American Samoa is a territory trusted by the U.S. government, but not included in any U.S. state. The President of America has sovereignty over it, and its inhabitants (about 52,000 people) are considered Americans by nationality, but are not citizens. The area of the territory is almost 200 km2.
This is what the modern flag of American Samoa looks like:
History of the flag
American Samoa did not have any state symbols before the first Europeans came to the islands (18th century). There is no documented evidence of a flag, although some sources suggest that some images were used as symbols.
After 1899 Samoa was divided between Britain, Germany, and the United States, with each country having its own interests. In April 1990, the U.S. symbol was approved as the official symbol in American Samoa.
In April 1960, the current version of the flag was adopted as the national flag.
American Samoa has no other flag options other than the main flag.
Description of the flag of American Samoa
The official flag of American Samoa became the national flag in April 1960, the day the first constitution came into force.
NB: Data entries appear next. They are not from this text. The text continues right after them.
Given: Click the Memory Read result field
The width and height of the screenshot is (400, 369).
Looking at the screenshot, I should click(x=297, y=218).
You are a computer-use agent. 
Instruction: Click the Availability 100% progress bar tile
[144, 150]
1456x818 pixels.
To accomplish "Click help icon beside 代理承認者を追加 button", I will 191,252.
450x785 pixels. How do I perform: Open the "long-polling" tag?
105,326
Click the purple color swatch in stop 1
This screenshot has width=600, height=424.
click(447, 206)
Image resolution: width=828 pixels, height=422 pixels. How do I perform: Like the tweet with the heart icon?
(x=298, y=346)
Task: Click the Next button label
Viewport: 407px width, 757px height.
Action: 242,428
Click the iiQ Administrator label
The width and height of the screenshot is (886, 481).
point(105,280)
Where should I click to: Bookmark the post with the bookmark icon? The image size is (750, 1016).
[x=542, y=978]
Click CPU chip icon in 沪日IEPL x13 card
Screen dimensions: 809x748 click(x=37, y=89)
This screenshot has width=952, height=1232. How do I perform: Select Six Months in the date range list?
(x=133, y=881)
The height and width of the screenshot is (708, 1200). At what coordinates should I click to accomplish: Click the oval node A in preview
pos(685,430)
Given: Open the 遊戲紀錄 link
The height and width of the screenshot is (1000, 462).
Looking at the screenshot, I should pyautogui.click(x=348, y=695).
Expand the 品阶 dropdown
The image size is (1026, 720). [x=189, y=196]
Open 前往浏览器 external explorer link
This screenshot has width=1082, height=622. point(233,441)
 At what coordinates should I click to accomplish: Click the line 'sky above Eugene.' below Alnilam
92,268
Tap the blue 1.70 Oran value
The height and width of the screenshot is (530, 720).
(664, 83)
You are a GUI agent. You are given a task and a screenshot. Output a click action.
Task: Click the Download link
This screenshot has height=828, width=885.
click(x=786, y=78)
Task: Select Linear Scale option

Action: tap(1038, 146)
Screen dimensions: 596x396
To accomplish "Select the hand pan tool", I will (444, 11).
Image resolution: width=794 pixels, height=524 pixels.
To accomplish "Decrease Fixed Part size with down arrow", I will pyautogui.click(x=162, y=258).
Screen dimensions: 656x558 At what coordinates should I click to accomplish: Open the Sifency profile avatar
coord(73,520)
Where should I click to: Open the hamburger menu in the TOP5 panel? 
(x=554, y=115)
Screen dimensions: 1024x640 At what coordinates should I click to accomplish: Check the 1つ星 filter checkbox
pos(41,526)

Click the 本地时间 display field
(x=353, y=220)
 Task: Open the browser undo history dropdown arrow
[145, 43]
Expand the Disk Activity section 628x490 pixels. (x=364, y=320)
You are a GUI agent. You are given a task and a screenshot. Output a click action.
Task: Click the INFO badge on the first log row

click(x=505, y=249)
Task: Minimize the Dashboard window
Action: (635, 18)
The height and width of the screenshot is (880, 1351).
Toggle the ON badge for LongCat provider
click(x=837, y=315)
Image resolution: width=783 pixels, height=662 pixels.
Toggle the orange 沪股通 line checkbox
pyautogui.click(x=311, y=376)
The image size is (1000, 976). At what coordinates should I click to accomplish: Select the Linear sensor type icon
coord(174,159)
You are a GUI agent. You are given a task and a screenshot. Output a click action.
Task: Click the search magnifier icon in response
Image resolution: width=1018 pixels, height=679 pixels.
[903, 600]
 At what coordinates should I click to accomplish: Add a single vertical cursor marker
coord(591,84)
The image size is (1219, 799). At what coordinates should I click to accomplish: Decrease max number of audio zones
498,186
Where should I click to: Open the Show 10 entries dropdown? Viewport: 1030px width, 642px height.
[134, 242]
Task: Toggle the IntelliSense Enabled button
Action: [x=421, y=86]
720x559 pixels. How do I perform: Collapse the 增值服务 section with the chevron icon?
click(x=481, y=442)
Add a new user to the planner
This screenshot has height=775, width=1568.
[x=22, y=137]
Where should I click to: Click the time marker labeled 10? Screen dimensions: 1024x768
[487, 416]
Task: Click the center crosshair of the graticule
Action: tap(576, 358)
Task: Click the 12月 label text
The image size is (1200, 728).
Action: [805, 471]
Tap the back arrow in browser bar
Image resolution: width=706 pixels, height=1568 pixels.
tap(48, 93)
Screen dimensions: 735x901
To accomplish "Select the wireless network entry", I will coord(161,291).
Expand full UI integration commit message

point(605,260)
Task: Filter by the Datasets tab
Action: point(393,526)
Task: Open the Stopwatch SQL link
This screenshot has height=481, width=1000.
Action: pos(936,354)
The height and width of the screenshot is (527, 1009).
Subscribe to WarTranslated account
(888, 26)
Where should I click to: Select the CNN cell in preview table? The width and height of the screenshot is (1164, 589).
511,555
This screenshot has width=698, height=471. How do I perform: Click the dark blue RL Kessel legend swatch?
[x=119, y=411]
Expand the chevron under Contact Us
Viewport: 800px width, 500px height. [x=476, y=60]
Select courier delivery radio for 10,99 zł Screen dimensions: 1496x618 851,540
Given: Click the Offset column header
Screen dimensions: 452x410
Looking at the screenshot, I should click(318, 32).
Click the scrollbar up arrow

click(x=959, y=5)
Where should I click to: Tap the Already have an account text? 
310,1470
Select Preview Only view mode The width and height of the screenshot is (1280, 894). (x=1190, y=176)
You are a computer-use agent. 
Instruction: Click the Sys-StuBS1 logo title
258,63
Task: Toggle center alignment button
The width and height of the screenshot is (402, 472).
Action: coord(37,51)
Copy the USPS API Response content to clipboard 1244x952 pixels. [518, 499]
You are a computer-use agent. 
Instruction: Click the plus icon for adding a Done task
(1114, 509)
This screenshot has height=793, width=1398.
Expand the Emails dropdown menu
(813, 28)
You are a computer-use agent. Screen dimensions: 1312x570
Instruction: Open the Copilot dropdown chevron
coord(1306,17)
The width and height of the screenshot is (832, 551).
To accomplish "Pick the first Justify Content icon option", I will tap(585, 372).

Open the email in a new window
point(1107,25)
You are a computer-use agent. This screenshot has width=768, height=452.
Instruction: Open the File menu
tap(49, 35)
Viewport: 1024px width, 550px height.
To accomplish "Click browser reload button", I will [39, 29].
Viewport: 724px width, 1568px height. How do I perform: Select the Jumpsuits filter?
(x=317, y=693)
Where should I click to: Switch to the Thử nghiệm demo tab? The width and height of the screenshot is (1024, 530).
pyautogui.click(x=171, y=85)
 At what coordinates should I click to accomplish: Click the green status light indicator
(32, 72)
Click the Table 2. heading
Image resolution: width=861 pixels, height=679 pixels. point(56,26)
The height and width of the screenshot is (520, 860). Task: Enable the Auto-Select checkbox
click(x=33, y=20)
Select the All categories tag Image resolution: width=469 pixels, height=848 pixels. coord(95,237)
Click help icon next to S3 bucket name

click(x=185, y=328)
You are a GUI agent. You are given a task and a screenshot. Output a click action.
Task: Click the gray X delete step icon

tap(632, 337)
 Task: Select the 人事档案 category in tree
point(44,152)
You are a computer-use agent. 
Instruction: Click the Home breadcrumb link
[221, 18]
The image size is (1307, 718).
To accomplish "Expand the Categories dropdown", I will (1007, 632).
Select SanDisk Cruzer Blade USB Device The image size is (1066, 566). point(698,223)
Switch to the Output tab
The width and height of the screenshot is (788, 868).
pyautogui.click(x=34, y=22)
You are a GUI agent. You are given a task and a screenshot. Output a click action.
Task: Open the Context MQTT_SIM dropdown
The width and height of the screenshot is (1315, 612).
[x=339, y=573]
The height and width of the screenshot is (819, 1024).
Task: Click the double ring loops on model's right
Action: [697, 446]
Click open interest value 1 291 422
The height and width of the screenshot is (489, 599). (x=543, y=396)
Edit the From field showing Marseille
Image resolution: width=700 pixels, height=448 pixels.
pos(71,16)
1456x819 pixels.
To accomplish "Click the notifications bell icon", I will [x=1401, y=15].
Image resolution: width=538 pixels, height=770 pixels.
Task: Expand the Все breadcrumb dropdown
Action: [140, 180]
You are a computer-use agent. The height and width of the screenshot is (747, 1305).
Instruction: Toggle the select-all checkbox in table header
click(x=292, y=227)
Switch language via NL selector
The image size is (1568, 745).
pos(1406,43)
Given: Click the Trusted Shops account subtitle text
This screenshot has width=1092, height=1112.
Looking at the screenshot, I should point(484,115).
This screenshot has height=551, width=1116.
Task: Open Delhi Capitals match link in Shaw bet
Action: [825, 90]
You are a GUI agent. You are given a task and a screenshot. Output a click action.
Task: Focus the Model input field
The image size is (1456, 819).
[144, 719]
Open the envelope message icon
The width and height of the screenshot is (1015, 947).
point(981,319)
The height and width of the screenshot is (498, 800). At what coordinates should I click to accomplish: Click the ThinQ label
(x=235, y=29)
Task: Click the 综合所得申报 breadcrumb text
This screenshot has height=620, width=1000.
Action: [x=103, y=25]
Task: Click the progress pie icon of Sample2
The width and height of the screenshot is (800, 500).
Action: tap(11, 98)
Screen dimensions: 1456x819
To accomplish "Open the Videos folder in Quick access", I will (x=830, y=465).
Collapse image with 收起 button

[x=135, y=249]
The cloth has proportions of 1 to 2.
It depicts three triangles:
- An isosceles triangle with its base coinciding with the width of the right side of the banner, and its equal sides pointing toward the middle of the left side of the banner (the general background is white);
- Two rectangular triangles of blue color opposite each other, the long sides of which are equal to the length of the banner, and the short sides equal to half the width of the banner.
The white triangle is separated from the blue by a red stripe.
On the white triangle, a white-headed eagle is drawn, soaring to the side, attached at the stem of the banner.
In its talons it holds the Samoan symbols of power: the broom (fue), and the cudgel (uatogi).
The banner of American Samoa has three primary colors: blue, red, and white. These colors are also traditional for the American symbol. The colors used on the banner are still brownish, for the image of the eagle, and yellow for the used symbols of Samoan chiefs.
Meaning of colors and flag symbol
The broom (flyswatter) in the eagle’s talons symbolizes the wisdom of Samoan chiefs, and the military cudgel symbolizes the power of the state. Together they signify peace and order under U.S. control.
The image of the eagle symbolizes the national relations with the United States, for which this bird is also considered a symbol. The white-headed eagle is represented on the Great Seal of America.